In other words, the second filter chamber Fa2 and the fourth filter
chamber Fb2 are disposed to partially, and in the present
embodiment, completely overlap each other when viewed in the +X
direction.
[0185] The second filter chamber Fa2 and the third filter chamber
Fb1 of the present embodiment are disposed so as to partially
overlap each other when viewed in the +Y direction. In this manner,
by disposing the second filter chamber Fa2 and the third filter
chamber Fb1 so as to partially overlap each other when viewed in
the +Y direction, the first filter chamber group Fa and the second
filter chamber group Fb can be disposed close to each other in the
+X direction. Therefore, the size of the recording head 10 can be
reduced in the +X direction.
[0186] In the present embodiment, in the first filter chamber group
Fa, the second filter chamber Fa2 is disposed at a position offset
from the first filter chamber Fa1 in the +X direction, and in the
second filter chamber group Fb, the fourth filter chamber Fb2 is
disposed at a position offset from the third filter chamber Fb1 in
the +X direction. Thus, the second filter chamber Fa2 and the third
filter chamber Fb1 are disposed so as to partially overlap each
other when viewed in the +Y direction, but the present disclosure
is not particularly limited thereto. For example, in the first
filter chamber group Fa, the second filter chamber Fa2 may be
disposed at a position offset from the first filter chamber Fa1 in
the -X direction, and in the second filter chamber group Fb, the
fourth filter chamber Fb2 may be disposed at a position offset from
the third filter chamber Fb1 in the -X direction. In this case, the
first filter chamber Fa1 and the fourth filter chamber Fb2 can be
disposed so as to partially overlap each other when viewed in the
+Y direction.
[0187] As illustrated in FIG. 16, in a plan view when viewed in the
+Z direction, a line segment Ls1 that connects the first outlet
Fa1_out and the third outlet Fb1_out to each other, and a line
segment Ls2 that connects the first introduction port Rin1 and the
third introduction port Rin3 to each other are disposed so as to
overlap each other. The line segment Ls1 is a line segment that
connects the center of the first outlet Fa1_out and the center of
the third outlet Fb1_out to each other. The line segment Ls2 is a
line segment that connects the center of the first introduction
port Rin1 and the center of the third introduction port Rin3 to
each other. The fact that the line segment Ls1 and the line segment
Ls2 overlap each other in a plan view when viewed in the +Z
direction includes the fact that the line segment Ls1 and the line
segment Ls2 intersect with each other or completely match each
other. In this manner, by disposing the first outlet Fa1_out, the
third outlet Fb1_out, the first introduction port Rin1, and the
third introduction port Rin3 such that the line segment Ls1 and the
line segment Ls2 overlap each other, it is possible to reduce the
variation in the flow path length between the first outflow flow
path Sa3 on the downstream of the first filter chamber Fa1 and the
third outflow flow path Sb3 on the downstream of the third filter
chamber Fb1, and to reduce the variation in the pressure loss
between the first outflow flow path Sa3 and the third outflow flow
path Sb3. Therefore, it is possible to reduce the variation in the
discharge characteristics of the ink droplets of the ink Ia
discharged from the first nozzle row La1 communicating with the
first introduction port Rin1 and the ink droplets of the ink Ib
discharged from the third nozzle row Lb1 communicating with the
third introduction port Rin3, and to improve the print quality.

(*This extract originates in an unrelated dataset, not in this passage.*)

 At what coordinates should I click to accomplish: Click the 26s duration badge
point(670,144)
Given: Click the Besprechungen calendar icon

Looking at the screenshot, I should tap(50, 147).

[0188] The same applies to the second outlet Fa2_out, the fourth
outlet Fb2_out, the second introduction port Rin2, and the fourth
introduction port Rin4. In other words, in a plan view when viewed
in the +Z direction, a line segment Ls3 that connects the second
outlet Fa2_out and the fourth outlet Fb2_out to each other, and a
line segment Ls4 that connects the second introduction port Rin2
and the fourth introduction port Rin4 to each other are disposed so
as to overlap each other. The line segment Ls3 is a line segment
that connects the center of the second outlet Fa2_out and the
center of the fourth outlet Fb2_out to each other. The line segment
Ls4 is a line segment that connects the center of the second
introduction port Rin2 and the center of the fourth introduction
port Rin4 to each other. The fact that the line segment Ls3 and the
line segment Ls4 overlap each other in a plan view when viewed in
the +Z direction includes the fact that the line segment Ls3 and
the line segment Ls4 intersect with each other or completely match
each other. In this manner, by disposing the second outlet Fa2_out,
the fourth outlet Fb2_out, the second introduction port Rin2, and
the fourth introduction port Rin4 such that the line segment Ls3
and the line segment Ls4 overlap each other, it is possible to
reduce the variation in the flow path length between the second
outflow flow path Sa4 on the downstream of the second filter
chamber Fa2 and the fourth outflow flow path Sb4 on the downstream
of the fourth filter chamber Fb2, and to reduce the variation in
the pressure loss between the second outflow flow path Sa4 and the
fourth outflow flow path Sb4. Therefore, it is possible to reduce
the variation in the discharge characteristics of the ink droplets
of the ink 1a discharged from the second nozzle row La2
communicating with the second introduction port Rin2 and the ink
droplets of the ink Ib discharged from the fourth nozzle row Lb2
communicating with the fourth introduction port Rin4, and to
improve the print quality.
[0189] The first outlet Fa1_out and the third outlet Fb1_out are
arranged side by side in the +X direction, and the first
introduction port Rin1 and the second introduction port Rin2 are
arranged side by side in the +Y direction. In a plan view when
viewed in the +Z direction, the center position between the first
outlet Fa1_out and the third outlet Fb1_out and the center position
between the first introduction port Rin1 and the third introduction
port Rin3 substantially match each other. Here, the fact that the
center position between the first outlet Fa1_out and the third
outlet Fb1_out and the center position between the first
introduction port Rin1 and the third introduction port Rin3
substantially match each other means that a virtual outlet V_out
disposed at the center of the first outlet Fa1_out and the third
outlet Fb1_out when viewed in the +Z direction and a virtual
introduction port V_in disposed at the center of the first
introduction port Rin1 and the third introduction port Rin3 at
least partially overlap each other.
[0190] The virtual outlet V_out has the center disposed at the
center of the line segment Ls1 that connects the first outlet
Fa1_out and the third outlet Fb1_out to each other. The size of the
virtual outlet V_out is the same as the larger opening of the first
outlet Fa1_out and the third outlet Fb1_out.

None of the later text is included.